WHAT IS NEEDED:
A line belongs in the answer if it contains "button"; copy every such line from the entries below.

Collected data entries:

* * * * *

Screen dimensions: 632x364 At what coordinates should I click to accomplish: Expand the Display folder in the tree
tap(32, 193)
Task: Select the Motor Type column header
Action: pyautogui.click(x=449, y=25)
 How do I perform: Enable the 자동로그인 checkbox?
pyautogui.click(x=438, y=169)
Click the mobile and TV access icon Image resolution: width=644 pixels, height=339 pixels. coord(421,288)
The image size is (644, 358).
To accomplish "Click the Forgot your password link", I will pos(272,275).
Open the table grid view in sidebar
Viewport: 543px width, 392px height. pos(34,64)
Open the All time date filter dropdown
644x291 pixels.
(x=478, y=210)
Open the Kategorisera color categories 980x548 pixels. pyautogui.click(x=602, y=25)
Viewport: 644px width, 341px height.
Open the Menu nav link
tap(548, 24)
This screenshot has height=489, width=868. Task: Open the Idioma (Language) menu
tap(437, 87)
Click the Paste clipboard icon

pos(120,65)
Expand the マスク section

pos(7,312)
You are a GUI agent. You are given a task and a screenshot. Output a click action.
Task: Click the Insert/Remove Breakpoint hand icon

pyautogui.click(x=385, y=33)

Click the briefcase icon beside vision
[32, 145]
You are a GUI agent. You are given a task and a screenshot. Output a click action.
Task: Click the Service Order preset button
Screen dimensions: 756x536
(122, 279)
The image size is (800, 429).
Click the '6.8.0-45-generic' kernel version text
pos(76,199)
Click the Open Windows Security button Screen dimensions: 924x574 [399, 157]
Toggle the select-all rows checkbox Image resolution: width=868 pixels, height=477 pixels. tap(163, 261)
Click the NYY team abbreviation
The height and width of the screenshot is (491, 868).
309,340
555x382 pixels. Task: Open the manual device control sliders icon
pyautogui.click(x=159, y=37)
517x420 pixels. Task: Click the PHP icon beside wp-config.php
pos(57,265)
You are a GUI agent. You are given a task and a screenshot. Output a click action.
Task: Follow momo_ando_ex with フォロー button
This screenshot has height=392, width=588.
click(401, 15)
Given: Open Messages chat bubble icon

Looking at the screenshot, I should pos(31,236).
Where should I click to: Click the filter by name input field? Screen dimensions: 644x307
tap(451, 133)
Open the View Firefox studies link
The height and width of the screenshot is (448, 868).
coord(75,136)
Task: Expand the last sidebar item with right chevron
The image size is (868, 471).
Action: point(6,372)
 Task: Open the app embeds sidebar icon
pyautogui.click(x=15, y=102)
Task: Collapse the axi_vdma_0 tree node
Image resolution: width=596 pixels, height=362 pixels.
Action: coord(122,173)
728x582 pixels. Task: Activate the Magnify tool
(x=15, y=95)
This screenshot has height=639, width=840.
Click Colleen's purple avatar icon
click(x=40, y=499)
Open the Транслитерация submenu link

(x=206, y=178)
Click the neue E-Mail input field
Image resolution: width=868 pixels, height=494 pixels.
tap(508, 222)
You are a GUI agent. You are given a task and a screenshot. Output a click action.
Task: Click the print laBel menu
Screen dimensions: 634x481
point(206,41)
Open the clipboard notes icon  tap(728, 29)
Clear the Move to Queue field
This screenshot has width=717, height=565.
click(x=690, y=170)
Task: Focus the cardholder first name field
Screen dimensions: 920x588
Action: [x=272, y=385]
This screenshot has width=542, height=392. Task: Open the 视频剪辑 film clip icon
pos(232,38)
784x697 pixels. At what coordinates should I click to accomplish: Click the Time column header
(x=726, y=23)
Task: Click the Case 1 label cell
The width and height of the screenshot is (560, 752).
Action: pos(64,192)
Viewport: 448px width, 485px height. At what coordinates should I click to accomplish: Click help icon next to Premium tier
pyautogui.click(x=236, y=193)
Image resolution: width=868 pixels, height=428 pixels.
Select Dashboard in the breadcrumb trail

* * * * *

REPLY:
Task: Click the Service Order preset button
Click the Open Windows Security button Screen dimensions: 924x574 [399, 157]
Task: Follow momo_ando_ex with フォロー button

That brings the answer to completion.